Re_Backend/DYNAMIC_TAT_THRESHOLDS.md

9.4 KiB

Dynamic TAT Thresholds Implementation

Problem Statement

Original Issue

The TAT system had hardcoded threshold percentages (50%, 75%, 100%) which created several problems:

  1. Job Naming Conflict: Jobs were named using threshold percentages (tat50-{reqId}-{levelId})
  2. Configuration Changes Didn't Apply: Changing threshold in settings didn't affect scheduled jobs
  3. Message Mismatch: Messages always said "50% elapsed" even if admin configured 55%
  4. Cancellation Issues: Uncertainty about whether jobs could be properly cancelled after config changes

Critical Edge Case Identified by User

Scenario:

1. Request created → TAT jobs scheduled:
   - tat50-REQ123-LEVEL456   (fires at 8 hours, says "50% elapsed")
   - tat75-REQ123-LEVEL456   (fires at 12 hours)
   - tatBreach-REQ123-LEVEL456 (fires at 16 hours)

2. Admin changes threshold from 50% → 55%

3. User approves at 9 hours (after old 50% fired)
   → Job already fired with "50% elapsed" message ❌
   → But admin configured 55% ❌
   → Inconsistent!

4. Even if approval happens before old 50%:
   → System cancels `tat50-REQ123-LEVEL456` ✅
   → But message would still say "50%" (hardcoded) ❌

Solution: Generic Job Names + Dynamic Thresholds

1. Generic Job Naming

Changed from percentage-based to generic names:

Before:

tat50-{requestId}-{levelId}
tat75-{requestId}-{levelId}
tatBreach-{requestId}-{levelId}

After:

tat-threshold1-{requestId}-{levelId}  // First threshold (configurable: 50%, 55%, 60%, etc.)
tat-threshold2-{requestId}-{levelId}  // Second threshold (configurable: 75%, 80%, etc.)
tat-breach-{requestId}-{levelId}      // Always 100% (deadline)
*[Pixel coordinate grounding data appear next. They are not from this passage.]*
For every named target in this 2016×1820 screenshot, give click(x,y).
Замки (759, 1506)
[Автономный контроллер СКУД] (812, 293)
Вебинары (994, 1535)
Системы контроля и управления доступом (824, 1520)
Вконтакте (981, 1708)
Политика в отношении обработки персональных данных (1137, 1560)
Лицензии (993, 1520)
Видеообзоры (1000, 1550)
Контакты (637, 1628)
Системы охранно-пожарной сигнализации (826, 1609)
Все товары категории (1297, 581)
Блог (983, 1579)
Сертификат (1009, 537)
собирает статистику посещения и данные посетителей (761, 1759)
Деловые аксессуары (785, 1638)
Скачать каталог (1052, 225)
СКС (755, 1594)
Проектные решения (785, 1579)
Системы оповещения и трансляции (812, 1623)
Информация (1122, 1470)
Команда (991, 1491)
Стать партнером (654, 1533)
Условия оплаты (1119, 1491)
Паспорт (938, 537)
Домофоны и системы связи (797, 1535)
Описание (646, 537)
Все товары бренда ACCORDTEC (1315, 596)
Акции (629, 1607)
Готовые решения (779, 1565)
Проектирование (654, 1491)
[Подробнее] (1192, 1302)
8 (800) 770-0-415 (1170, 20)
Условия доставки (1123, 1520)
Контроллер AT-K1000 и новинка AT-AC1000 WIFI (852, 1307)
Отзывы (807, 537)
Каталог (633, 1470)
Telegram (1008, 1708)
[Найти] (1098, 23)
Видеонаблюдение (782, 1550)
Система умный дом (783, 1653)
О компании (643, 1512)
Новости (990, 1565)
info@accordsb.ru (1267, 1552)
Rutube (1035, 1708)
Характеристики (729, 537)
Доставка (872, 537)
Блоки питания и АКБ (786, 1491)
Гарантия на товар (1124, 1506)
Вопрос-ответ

2. Store Threshold in Job Data

Instead of relying on job name, we store the actual percentage in job payload:

interface TatJobData {
  type: 'threshold1' | 'threshold2' | 'breach';
  threshold: number;  // Actual % (e.g., 55, 80, 100)
  requestId: string;
  levelId: string;
  approverId: string;
}

3. Dynamic Message Generation

Messages use the threshold from job data:

case 'threshold1':
  message = `⏳ ${threshold}% of TAT elapsed for Request ${requestNumber}`;
  // If threshold = 55, message says "55% of TAT elapsed" ✅

4. Configuration Cache Management

  • Configurations are cached for 5 minutes (performance)
  • Cache is automatically cleared when admin updates settings
  • Next scheduled job will use new thresholds

How It Solves the Edge Cases

Case 1: Config Changed After Job Creation

Scenario:

1. Request created with TAT = 16 hours (thresholds: 50%, 75%)
   Jobs scheduled:
   - tat-threshold1-REQ123 → fires at 8h, threshold=50
   - tat-threshold2-REQ123 → fires at 12h, threshold=75

2. Admin changes threshold from 50% → 55%

3. Old request jobs STILL fire at 8h (50%)
   ✅ BUT message correctly shows "50% elapsed" (from job data)
   ✅ No confusion because that request WAS scheduled at 50%

4. NEW requests created after config change:
   Jobs scheduled:
   - tat-threshold1-REQ456 → fires at 8.8h, threshold=55  ✅
   - tat-threshold2-REQ456 → fires at 12h, threshold=75

5. Message says "55% of TAT elapsed" ✅ CORRECT!

Result:

  • Existing jobs maintain their original thresholds (consistent)
  • New jobs use updated thresholds (respects config changes)
  • Messages always match actual threshold used

Case 2: User Approves Before Threshold

Scenario:

1. Job scheduled: tat-threshold1-REQ123 (fires at 55%)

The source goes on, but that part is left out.